__What is being asked__
Skip the pictures. Quote every line below, exactly, from the one with "You are a GUI" through the final line.

__Material shown__
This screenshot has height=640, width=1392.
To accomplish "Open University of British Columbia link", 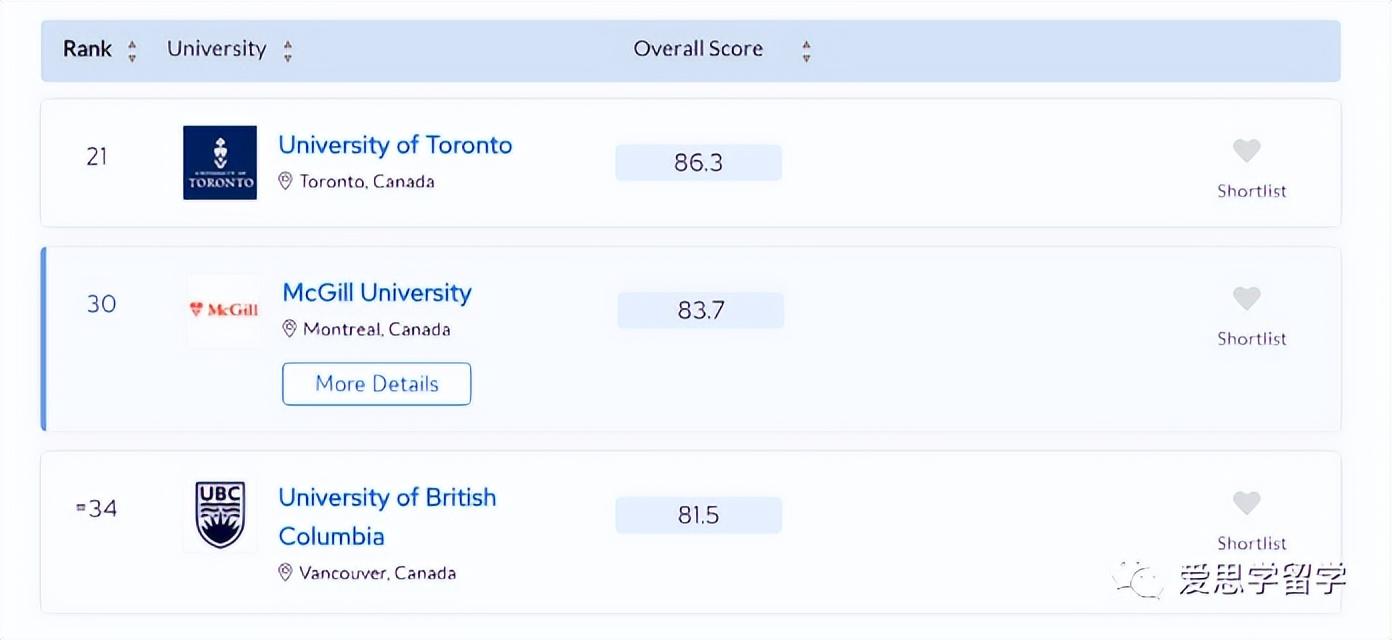I will coord(387,516).
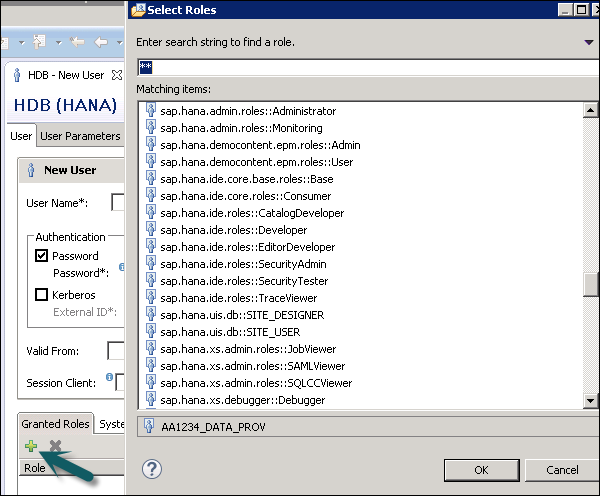Click the role search string input field
Screen dimensions: 600x496
(366, 67)
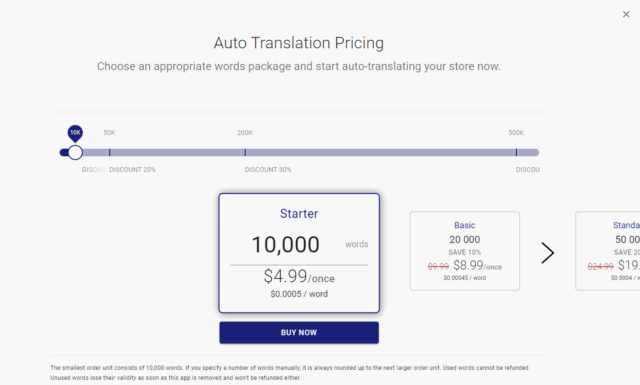Click the 200K tick on the slider
The width and height of the screenshot is (640, 385).
coord(245,152)
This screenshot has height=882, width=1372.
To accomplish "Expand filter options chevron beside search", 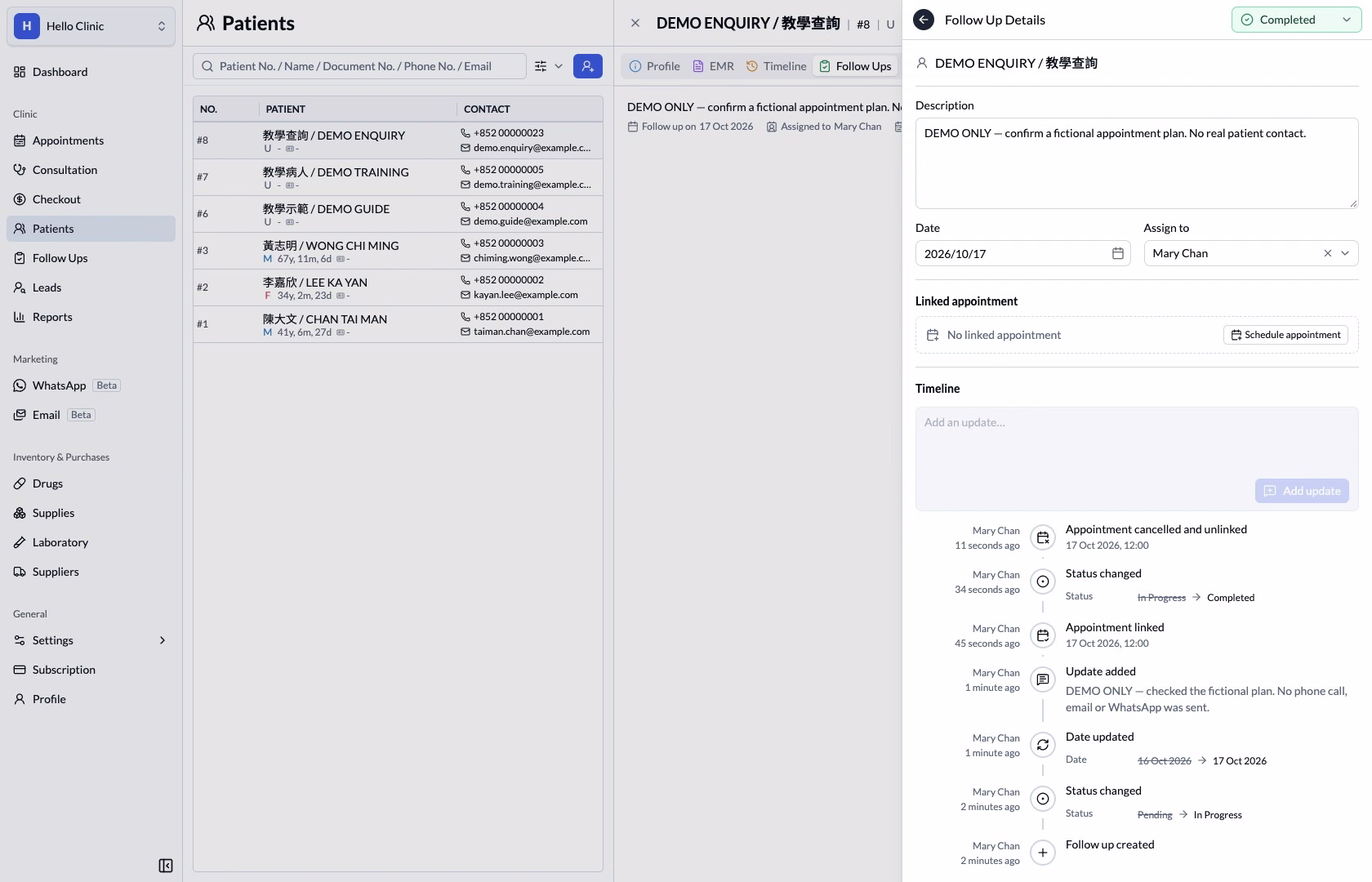I will [x=559, y=66].
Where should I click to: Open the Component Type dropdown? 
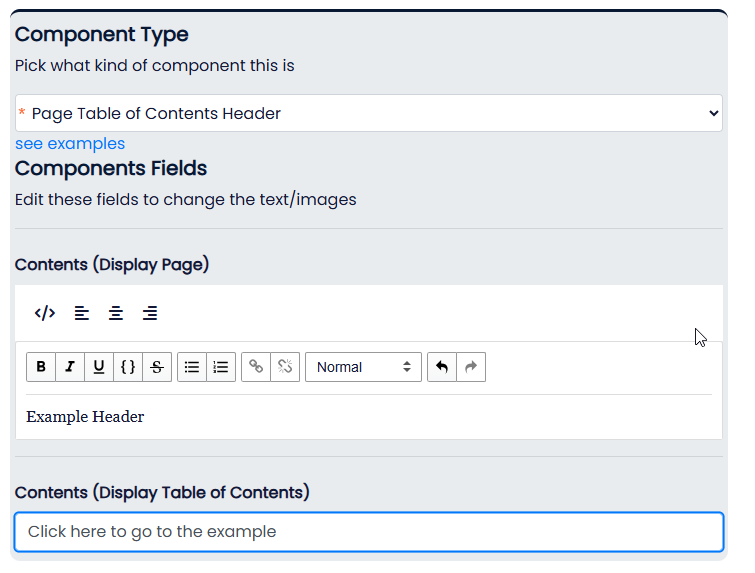point(368,113)
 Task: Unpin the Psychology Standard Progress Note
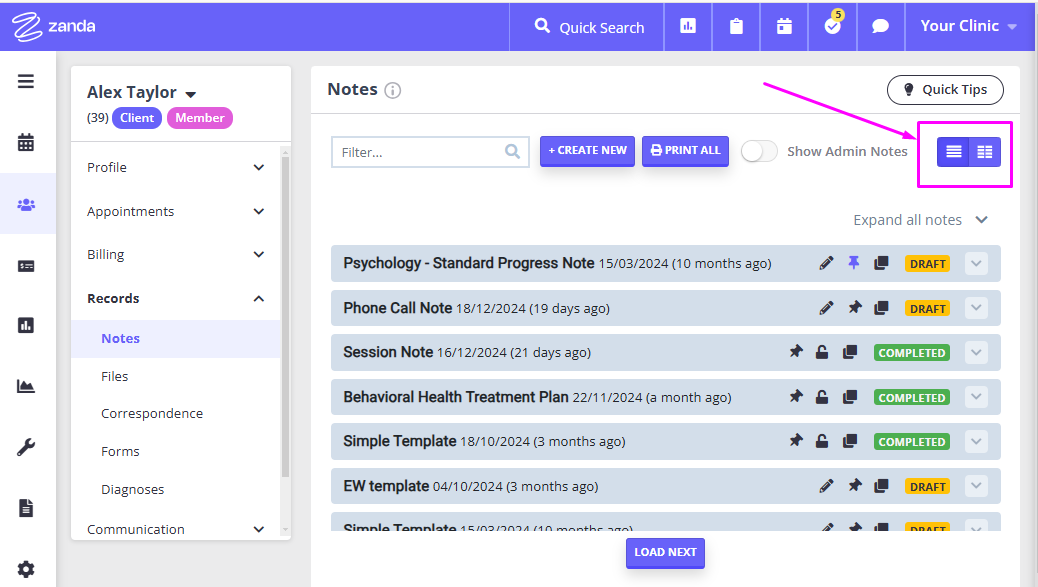[853, 263]
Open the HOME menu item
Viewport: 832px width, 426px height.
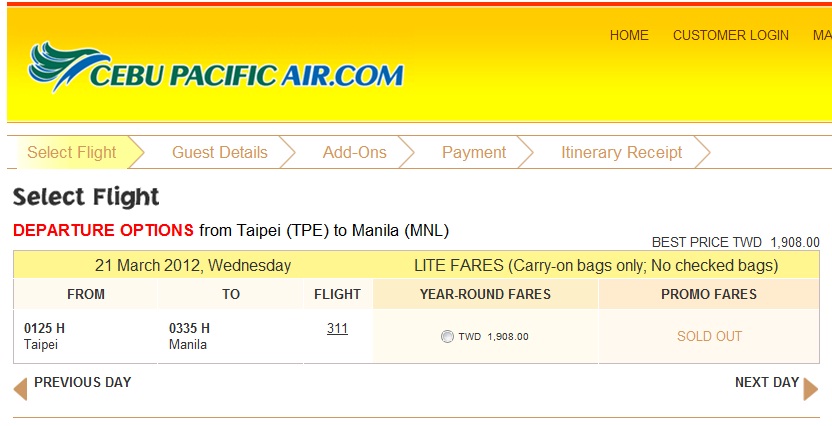pos(629,35)
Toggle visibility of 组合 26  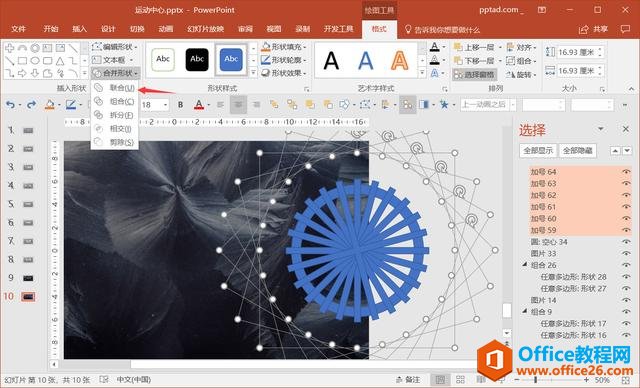[626, 265]

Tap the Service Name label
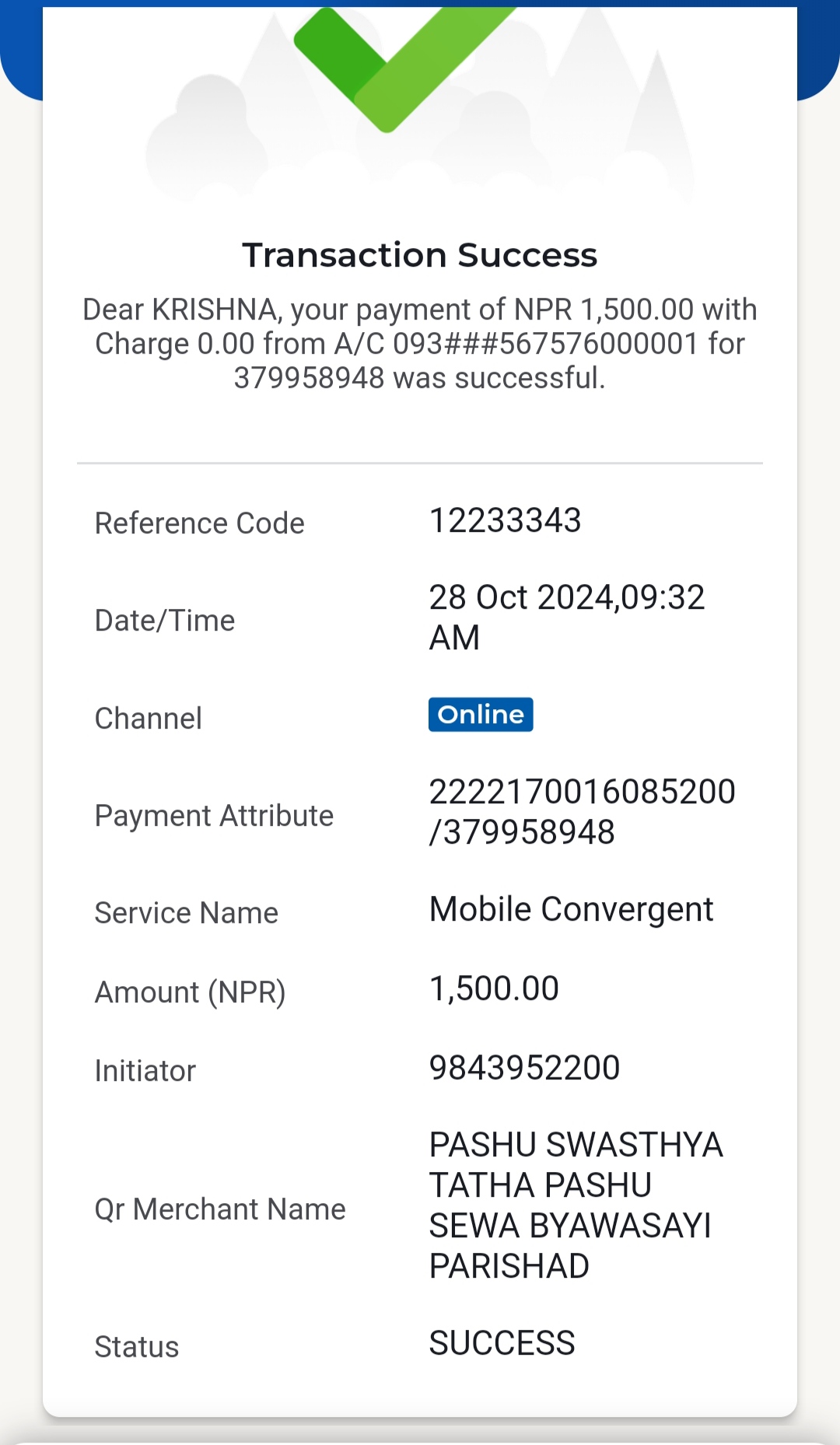tap(186, 913)
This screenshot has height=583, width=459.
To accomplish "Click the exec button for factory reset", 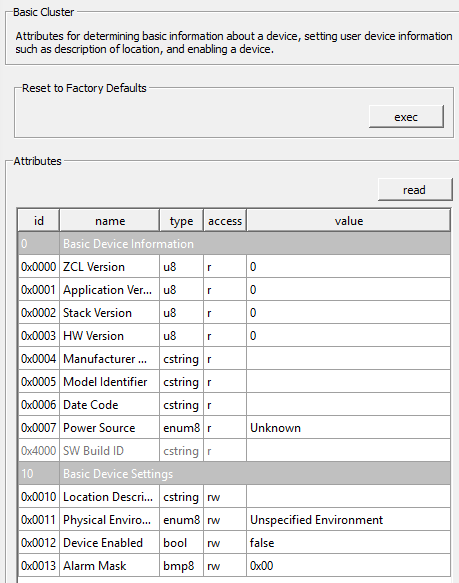I will coord(406,117).
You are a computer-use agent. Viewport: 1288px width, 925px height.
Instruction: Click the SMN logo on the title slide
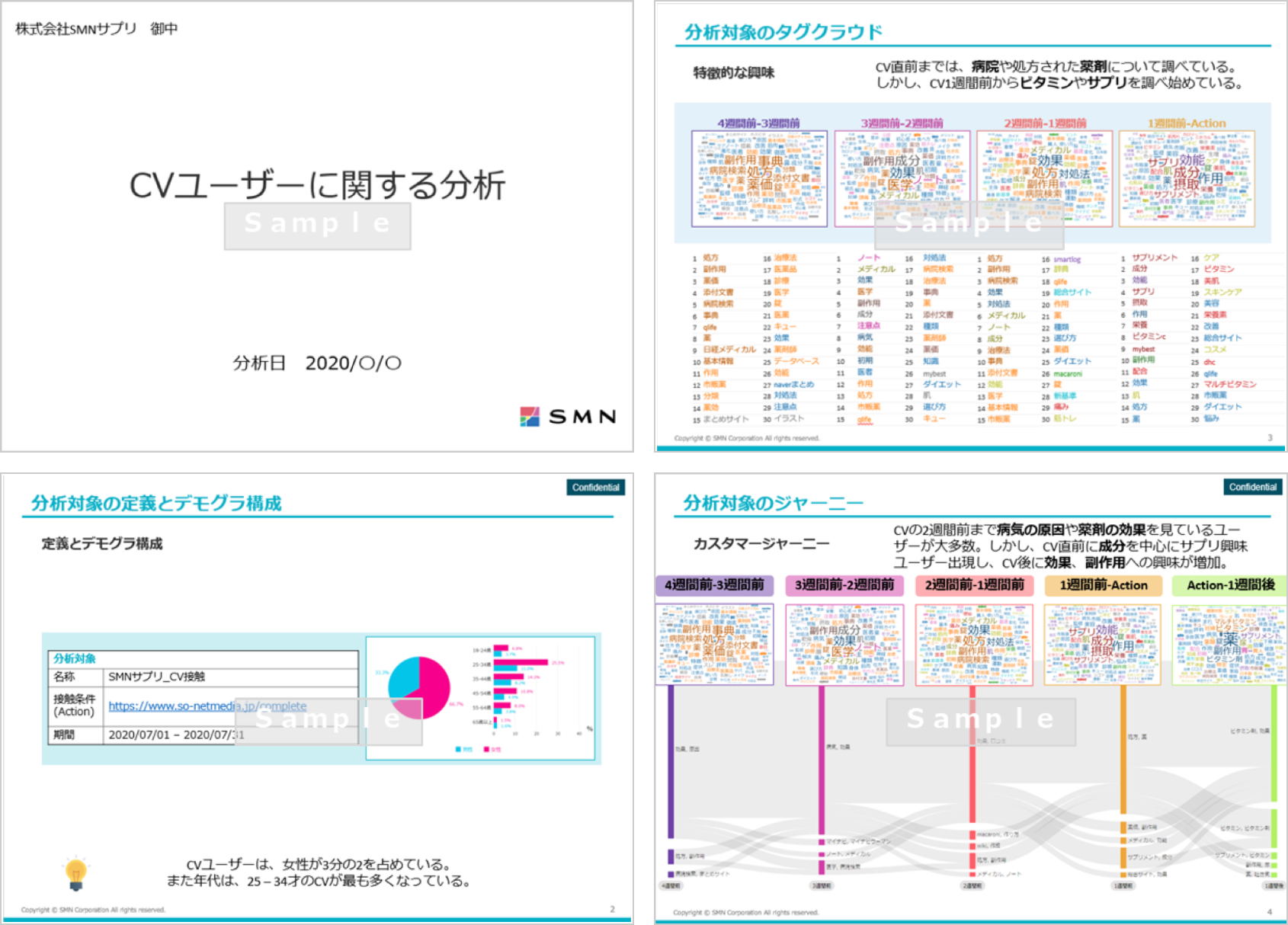tap(568, 416)
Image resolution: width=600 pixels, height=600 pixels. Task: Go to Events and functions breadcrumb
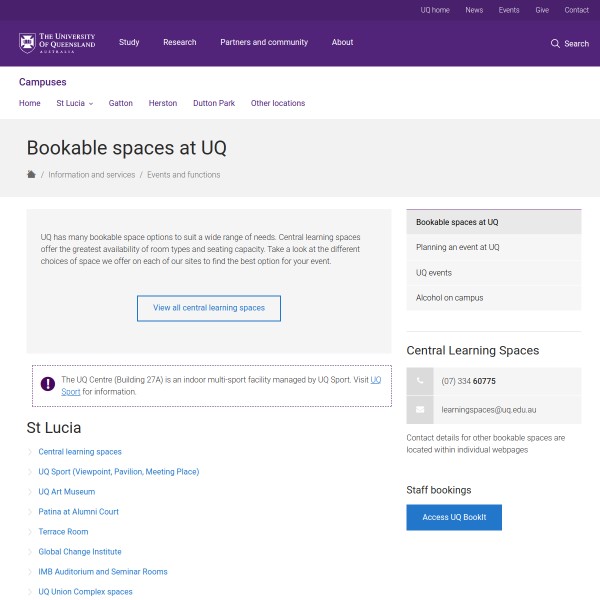point(184,174)
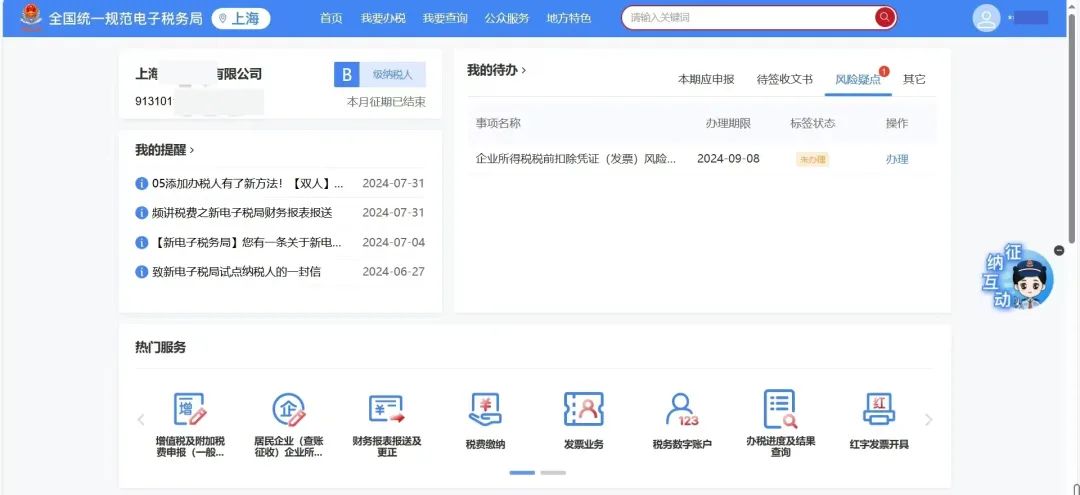Open 税务数字账户 account icon
Viewport: 1080px width, 495px height.
tap(682, 410)
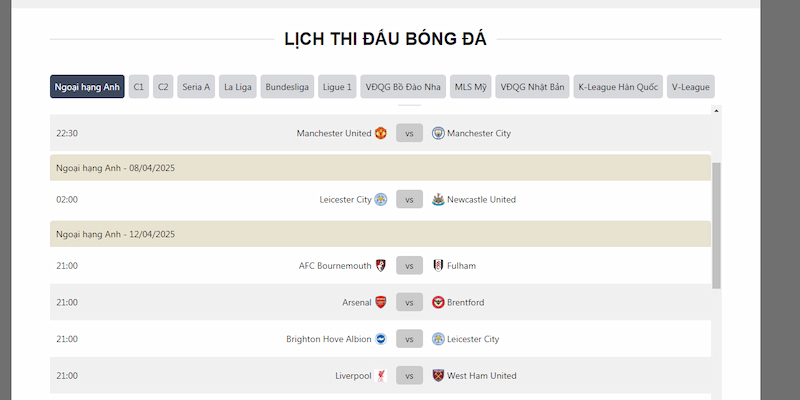Open the K-League Hàn Quốc tab

coord(618,87)
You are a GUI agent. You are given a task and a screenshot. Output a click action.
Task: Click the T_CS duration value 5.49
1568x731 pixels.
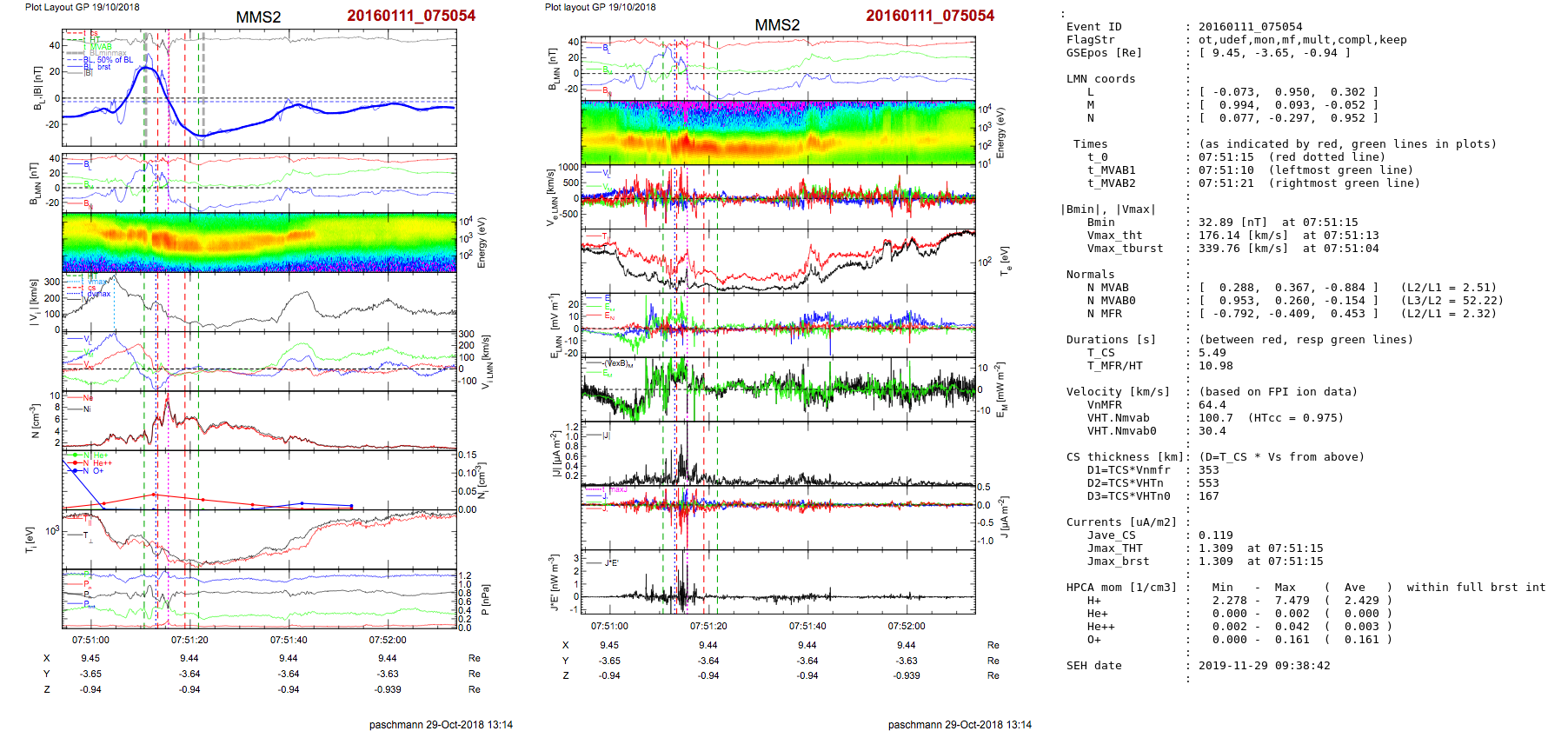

__Result__
You are a GUI agent. You are given a task and a screenshot. Output a click action.
Task: Click the T_CS duration value 5.49
1568x731 pixels.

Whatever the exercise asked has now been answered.